Entries:

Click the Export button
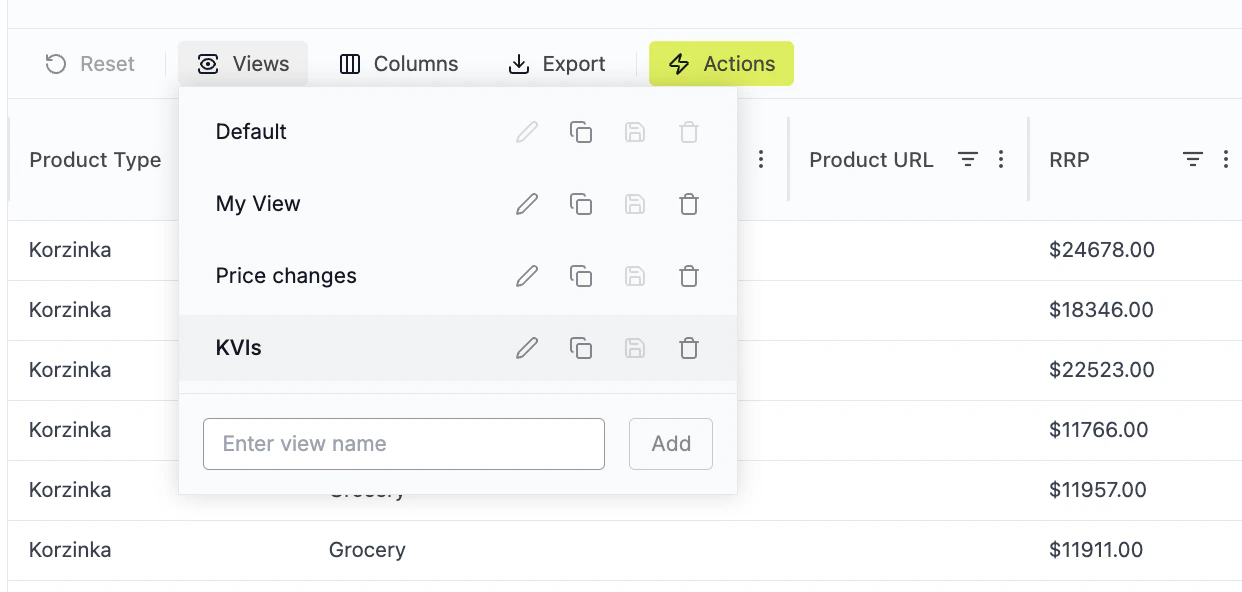tap(557, 64)
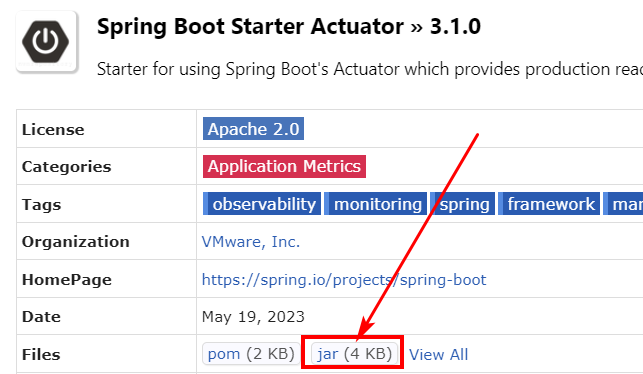Download the pom (2 KB) file
643x374 pixels.
pos(251,353)
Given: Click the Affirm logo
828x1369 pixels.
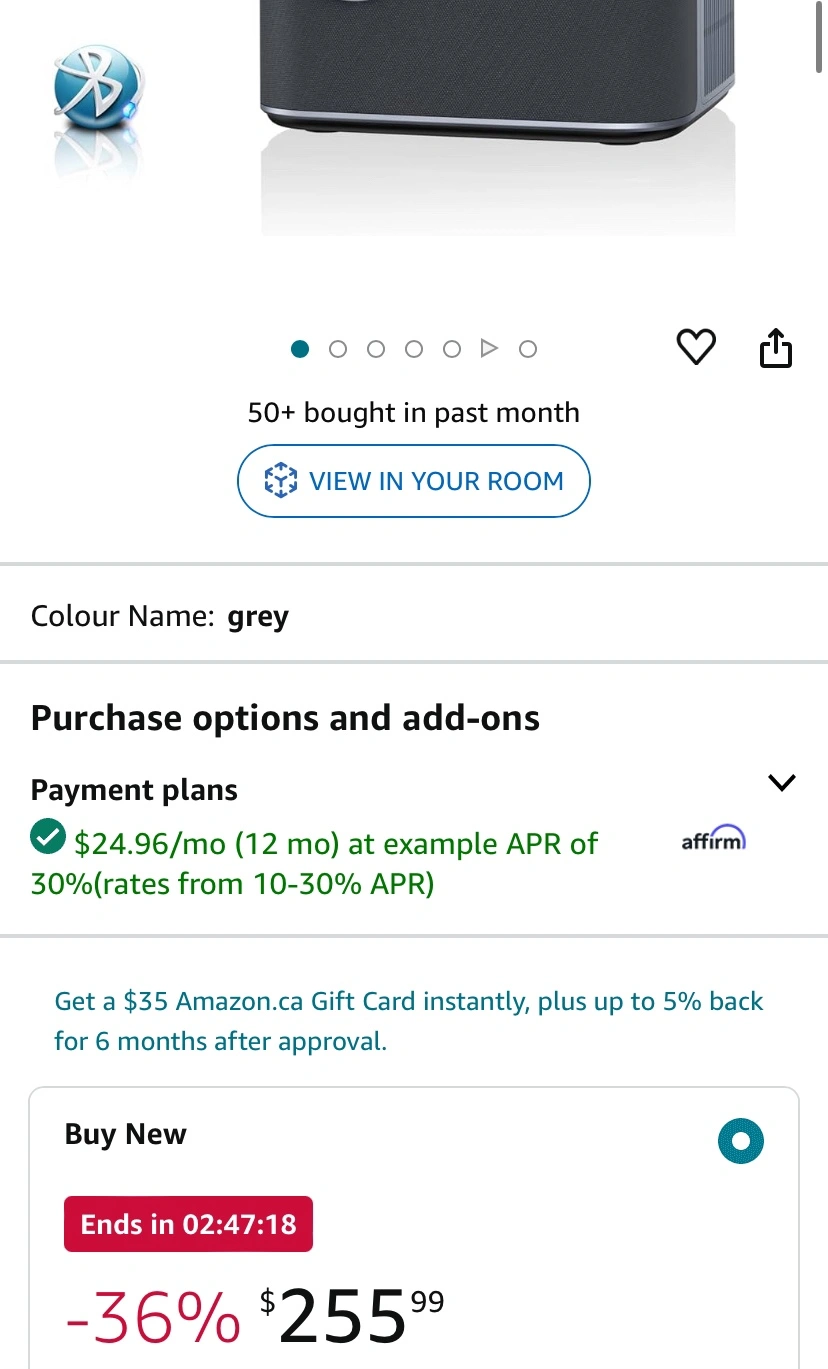Looking at the screenshot, I should click(x=714, y=838).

Exercise task:
Write out every row above word for word, and leave the pictures out.

Solution for this task:
Click the Export button
tap(557, 64)
Download the pom (2 KB) file
643x374 pixels.
pos(251,353)
Given: Click the Affirm logo
828x1369 pixels.
Looking at the screenshot, I should click(x=714, y=838).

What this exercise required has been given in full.